Le Conseil interdiocésain des laïcs de Belgique (CIL) est composé de délégués de diocèses, de mouvements, de groupes de spiritualité et de réseaux de chrétiens alternatifs. Il affirme ne pas craindre d'empoigner les grands défis de l'Eglise d'aujourd'hui, notamment la diversité, le renouvellement du langage religieux, la place de la femme dans l'Eglise et la société et l'accompagnement des chrétiens dans un monde éclaté.
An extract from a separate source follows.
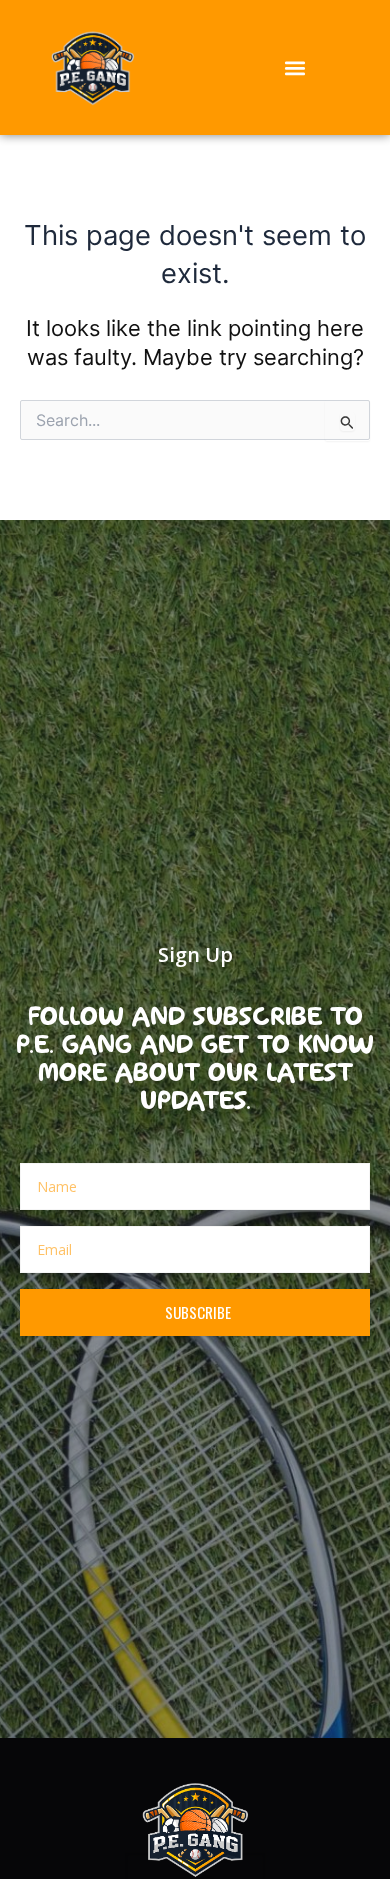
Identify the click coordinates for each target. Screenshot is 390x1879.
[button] (295, 67)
Fidèle aux intuitions de Vatican II, le CIL se dit à l'écoute de l'Eglise et du monde et travaille à instaurer une culture de débat dans l'Eglise.

 

Anne Soupa et Christine Pedotti ont lancé en 2009 le Comité de la jupe, qui tire son nom des propos prononcés en 2008 par l'archevêque de Paris: "Le tout n'est pas d'avoir une jupe, encore faut-il avoir quelque chose dans la tête !", qui a fait sortir de leur réserve les deux femmes. Elles ont ensuite fondé en 2011 la Conférence catholique des baptisé-e-s francophones (CCBF), qui rassemble actuellement quelque 2500 sympathisants et 40 groupes et est reconnue comme association.

 

Ces mouvements montrent que l’Église doit être plus ouverte, favorable au débat et au dialogue. Ils ne veulent plus de belles promesses et qu’on leur laisse jouer un rôle plus important dans l’Église, ce qui n’a rien de choquant. La hiérarchie n’a plus le droit de mettre les fidèles en dehors des décisions importantes.